Cannes 2019 : Motifs de festival #1

Objets volants plus ou moins identifiés

Alerte spoiler : ce texte dévoile une séquence-clé de The Dead Don’t Die.

Le début du festival a vu circuler à l’écran quelques objets volants plus ou moins identifiés. Dans le film d’ouverture, The Dead Don’t Die de Jim Jarmusch (en salle actuellement), c’est une soucoupe volante qui vient chercher le thanatopracteur-samouraï incarné par Tilda Swinton, seul personnage amené à s’extirper du marasme terrestre par le haut – dans un mouvement vertical aussi prompt et inattendu que comique et métaphysique. L’actrice, complice du cinéaste, dans un parfait mélange de droiture et d’extravagance, se nimbe, dès lors, d’une extraordinaire aura et l’on sourit face à cette envolée fantastique, qui lui va si bien au teint.   

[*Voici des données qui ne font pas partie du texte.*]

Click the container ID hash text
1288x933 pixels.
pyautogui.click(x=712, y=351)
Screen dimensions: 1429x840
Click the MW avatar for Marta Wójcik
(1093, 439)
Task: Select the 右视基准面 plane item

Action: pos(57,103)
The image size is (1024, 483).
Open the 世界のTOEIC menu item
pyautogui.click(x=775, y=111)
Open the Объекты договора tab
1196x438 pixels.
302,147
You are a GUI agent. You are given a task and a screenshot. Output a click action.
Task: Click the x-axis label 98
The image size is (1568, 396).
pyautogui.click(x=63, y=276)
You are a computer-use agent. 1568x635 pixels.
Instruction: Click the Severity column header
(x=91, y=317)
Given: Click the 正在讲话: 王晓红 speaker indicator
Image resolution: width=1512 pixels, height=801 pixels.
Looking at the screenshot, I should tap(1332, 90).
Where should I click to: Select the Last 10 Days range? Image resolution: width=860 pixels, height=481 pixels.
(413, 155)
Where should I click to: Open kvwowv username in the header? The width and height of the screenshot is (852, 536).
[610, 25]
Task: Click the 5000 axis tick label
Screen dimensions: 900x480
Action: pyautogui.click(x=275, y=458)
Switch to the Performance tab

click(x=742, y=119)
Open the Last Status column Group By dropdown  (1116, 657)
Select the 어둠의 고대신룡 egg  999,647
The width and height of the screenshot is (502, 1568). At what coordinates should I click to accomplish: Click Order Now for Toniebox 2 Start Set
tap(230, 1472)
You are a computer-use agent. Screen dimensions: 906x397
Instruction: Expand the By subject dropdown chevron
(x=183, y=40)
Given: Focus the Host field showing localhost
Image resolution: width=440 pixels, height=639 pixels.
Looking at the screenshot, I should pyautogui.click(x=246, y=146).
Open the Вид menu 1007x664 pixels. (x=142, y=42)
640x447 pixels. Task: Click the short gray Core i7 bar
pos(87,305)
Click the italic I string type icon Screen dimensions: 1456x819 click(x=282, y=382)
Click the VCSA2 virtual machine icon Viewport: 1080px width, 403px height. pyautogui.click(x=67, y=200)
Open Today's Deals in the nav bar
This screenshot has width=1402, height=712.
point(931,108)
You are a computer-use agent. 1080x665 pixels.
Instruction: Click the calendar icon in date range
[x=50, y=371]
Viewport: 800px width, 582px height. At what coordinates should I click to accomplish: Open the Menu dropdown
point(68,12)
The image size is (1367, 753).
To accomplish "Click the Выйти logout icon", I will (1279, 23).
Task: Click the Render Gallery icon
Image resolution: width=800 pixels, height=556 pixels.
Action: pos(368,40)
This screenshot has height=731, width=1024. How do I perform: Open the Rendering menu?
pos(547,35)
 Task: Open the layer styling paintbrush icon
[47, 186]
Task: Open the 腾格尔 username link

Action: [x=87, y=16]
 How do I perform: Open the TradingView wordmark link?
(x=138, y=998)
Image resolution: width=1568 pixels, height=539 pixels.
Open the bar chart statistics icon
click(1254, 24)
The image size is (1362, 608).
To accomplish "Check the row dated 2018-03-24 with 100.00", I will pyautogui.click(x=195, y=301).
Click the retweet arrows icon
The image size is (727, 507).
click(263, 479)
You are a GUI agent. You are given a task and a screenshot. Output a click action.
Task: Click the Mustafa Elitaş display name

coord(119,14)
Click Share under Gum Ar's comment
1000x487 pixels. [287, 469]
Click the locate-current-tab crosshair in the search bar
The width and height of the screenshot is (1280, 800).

Dans Les Misérables de Ladj Ly, comme dans Bacurau de Kleber Mendonça Filho et Juliano Dornelles, tous deux en compétition aussi, deux drones investissent le champ de l’image et représentent une menace pour les victimes comme pour les bourreaux du récit, dont ils accentuent la tension. Ces objets volants, capables de contrôler l’action en cours et de mettre en péril les libertés individuelles, appartiennent à la dramaturgie, mais ils induisent aussi une incitation à s’en distancier. Ce qu’ils promènent avec eux dans les airs renvoie à l’essence même du cinéma et son jeu sur les points de vue. Où se situer, dès lors, face à ces dei ex machina modernes, qui surplombent de leur vol anarchique ce qui se joue ici bas ?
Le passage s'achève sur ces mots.